WOOSTER, Ohio — The challenges facing Ohio’s water bodies and waterways are diverse, and so are the plans being formed to address them.
In a call with reporters July 7, Ohio Farm Bureau Federation announced its latest initiative — Healthy Water Ohio — which will conduct a statewide opinion poll of Ohioans and make recommendations for a 20-30-year water quality strategy.
The diverse group is lead by Farm Bureau members, universities, business and industry leaders. It plans to conduct a poll over the next few weeks, to gauge Ohioan’s concerns over water quality and quantity issues, and to issue an official report by summer of 2015.
“Broad challenges require a broad coalition,” said Steve Hirsch, OFBF president. “We want to take a proactive approach and collaboratively identify those challenges and opportunities.”
Hirsch said people often take water for granted, until there’s an issue. Although Ohio generally has a good supply of water, some places are seeing their reservoirs go down, and the state as a whole is battling nutrient runoff issues, which feed the growth of toxic algae.
The poll and the report will address both water quality and quantity. The report will also look at the impact of weather events, water infrastructure, water usage and population, as well as regional issues.
About 1,000 people will be contacted via telephone, for a privately funded, 12-15-minute survey.
“We wanted to talk to the general citizens of Ohio, ask them for their opinions as to what are the water issues that concern them the most,” said Larry Antosch, senior director for environmental policy with OFBF.
The poll comes on the heels of another water quality poll announced June 26 by the Healing Our Waters-Great Lakes Coalition, which found that two thirds of Ohio voters support the state enacting stronger regulations to prevent run-off pollution from farms that ends up in the state’s rivers and streams.
The Healing Our Waters poll, conducted by environmental groups, also found that 62 percent of voters across Ohio believe in extending the reach of the federal Clean Water Act, to also cover wetlands and small streams.
Currently, the Clean Water Act is mostly limited to “navigable waters of the United States.” Extending it to cover farmer’s streams and dry ditches has been a major concern among farmers and some lawmakers, who say the U.S. EPA is going too far.
The American Farm Bureau Federation opposes the broadening of the Clean Water Act, saying it would “upend farming and livelihoods.”
The Ohio Farm Bureau said the timing of its own public poll is “coincidental,” not in response to the poll just done.
At the same time, more data and more information could be an advantage.
“As a scientist, you never have too much data,” said John Stark, freshwater director for The Nature Conservancy.
Ohio has been active this year in setting new rules and voluntary measures to address water quality. The Ohio legislature unanimously approved S.B. 150 in the spring, which requires farmers to be state certified to apply fertilizer, and provides new insight into how farm nutrients must be managed.

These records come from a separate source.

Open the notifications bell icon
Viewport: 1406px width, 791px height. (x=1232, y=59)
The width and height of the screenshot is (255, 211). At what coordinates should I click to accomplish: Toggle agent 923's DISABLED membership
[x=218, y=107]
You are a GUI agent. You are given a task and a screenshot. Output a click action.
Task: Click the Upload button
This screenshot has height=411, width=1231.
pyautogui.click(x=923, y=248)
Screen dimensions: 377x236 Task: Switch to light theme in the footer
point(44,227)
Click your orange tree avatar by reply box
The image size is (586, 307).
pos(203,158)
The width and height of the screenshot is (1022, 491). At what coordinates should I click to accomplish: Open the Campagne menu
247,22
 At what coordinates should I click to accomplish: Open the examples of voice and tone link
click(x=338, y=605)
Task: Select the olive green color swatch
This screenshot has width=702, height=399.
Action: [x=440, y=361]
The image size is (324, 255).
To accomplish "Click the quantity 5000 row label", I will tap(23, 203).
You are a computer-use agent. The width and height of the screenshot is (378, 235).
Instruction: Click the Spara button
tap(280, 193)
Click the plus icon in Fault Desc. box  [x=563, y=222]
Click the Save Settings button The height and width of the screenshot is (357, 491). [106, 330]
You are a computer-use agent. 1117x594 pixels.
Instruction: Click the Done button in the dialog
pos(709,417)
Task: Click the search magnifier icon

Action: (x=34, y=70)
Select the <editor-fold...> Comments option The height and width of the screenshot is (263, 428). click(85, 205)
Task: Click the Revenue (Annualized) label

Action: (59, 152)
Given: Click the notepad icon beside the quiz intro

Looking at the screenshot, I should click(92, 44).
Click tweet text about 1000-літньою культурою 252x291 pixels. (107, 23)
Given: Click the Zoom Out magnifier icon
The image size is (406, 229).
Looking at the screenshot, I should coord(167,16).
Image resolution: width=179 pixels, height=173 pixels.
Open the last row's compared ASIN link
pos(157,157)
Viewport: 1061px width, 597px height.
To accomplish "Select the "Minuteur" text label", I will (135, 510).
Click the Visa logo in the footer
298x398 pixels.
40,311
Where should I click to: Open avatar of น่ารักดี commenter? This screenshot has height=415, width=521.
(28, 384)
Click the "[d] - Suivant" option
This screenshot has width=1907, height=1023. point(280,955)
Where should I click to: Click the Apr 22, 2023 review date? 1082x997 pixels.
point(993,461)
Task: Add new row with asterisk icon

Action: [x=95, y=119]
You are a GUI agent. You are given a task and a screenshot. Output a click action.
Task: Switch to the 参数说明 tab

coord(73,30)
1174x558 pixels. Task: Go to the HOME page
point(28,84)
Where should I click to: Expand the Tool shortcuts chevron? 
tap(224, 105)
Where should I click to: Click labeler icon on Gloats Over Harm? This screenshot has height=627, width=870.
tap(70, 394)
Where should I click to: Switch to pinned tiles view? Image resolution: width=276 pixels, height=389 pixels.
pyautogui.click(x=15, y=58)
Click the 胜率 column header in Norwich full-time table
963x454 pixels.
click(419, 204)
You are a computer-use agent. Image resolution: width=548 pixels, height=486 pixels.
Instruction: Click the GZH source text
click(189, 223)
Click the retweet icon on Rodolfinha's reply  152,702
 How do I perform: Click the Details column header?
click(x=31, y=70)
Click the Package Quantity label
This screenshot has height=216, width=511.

A big concern has been whether the state can regulate the issue on its own, or to what extent the federal government should step in.
The Farm Bureau has traditionally been a supporter of local efforts first.
“Things are probably best regulated as locally as we can,” said Hirsch.
He said members would decide after the poll, what kind of advocating or services the group will provide, and what kind of government bodies should be involved with the results.
Steering committee members for Health Water Ohio come from Anheuser-Busch, Association of Ohio Health Commissioners, Farm Credit Mid-America, Lake Erie Shores & Islands, Ohio AgriBusiness Association, Ohio Cattlemen’s Association, Ohio Corn Marketing Program, Ohio Dairy Producers Association, Ohio Farm Bureau Federation, Ohio Federation of Soil and Water Conservation Districts, Ohio League of Conservation Voters, Ohio State University, Ohio Soybean Council, Scotts Miracle-Gro, The Nature Conservancy and the Village of Ottawa.
Major steps of Healthy Water Ohio.
• Solicit input from the public, stakeholders, organizations and others to identify water resource issues that Ohioans care about and want to see addressed.
• Evaluate the ability of Ohio’s water resources to meet short-term and long-term needs.
• Identify and evaluate Ohio’s unique economic, social and environmental opportunities related to an abundant water resource.
• Explore the drivers of change impacting Ohio water resources in the present, short term and long term.
• Determine possible solutions to address water resource challenges.
• Implement a unified strategy that allows stakeholders to improve and protect the state’s water resources.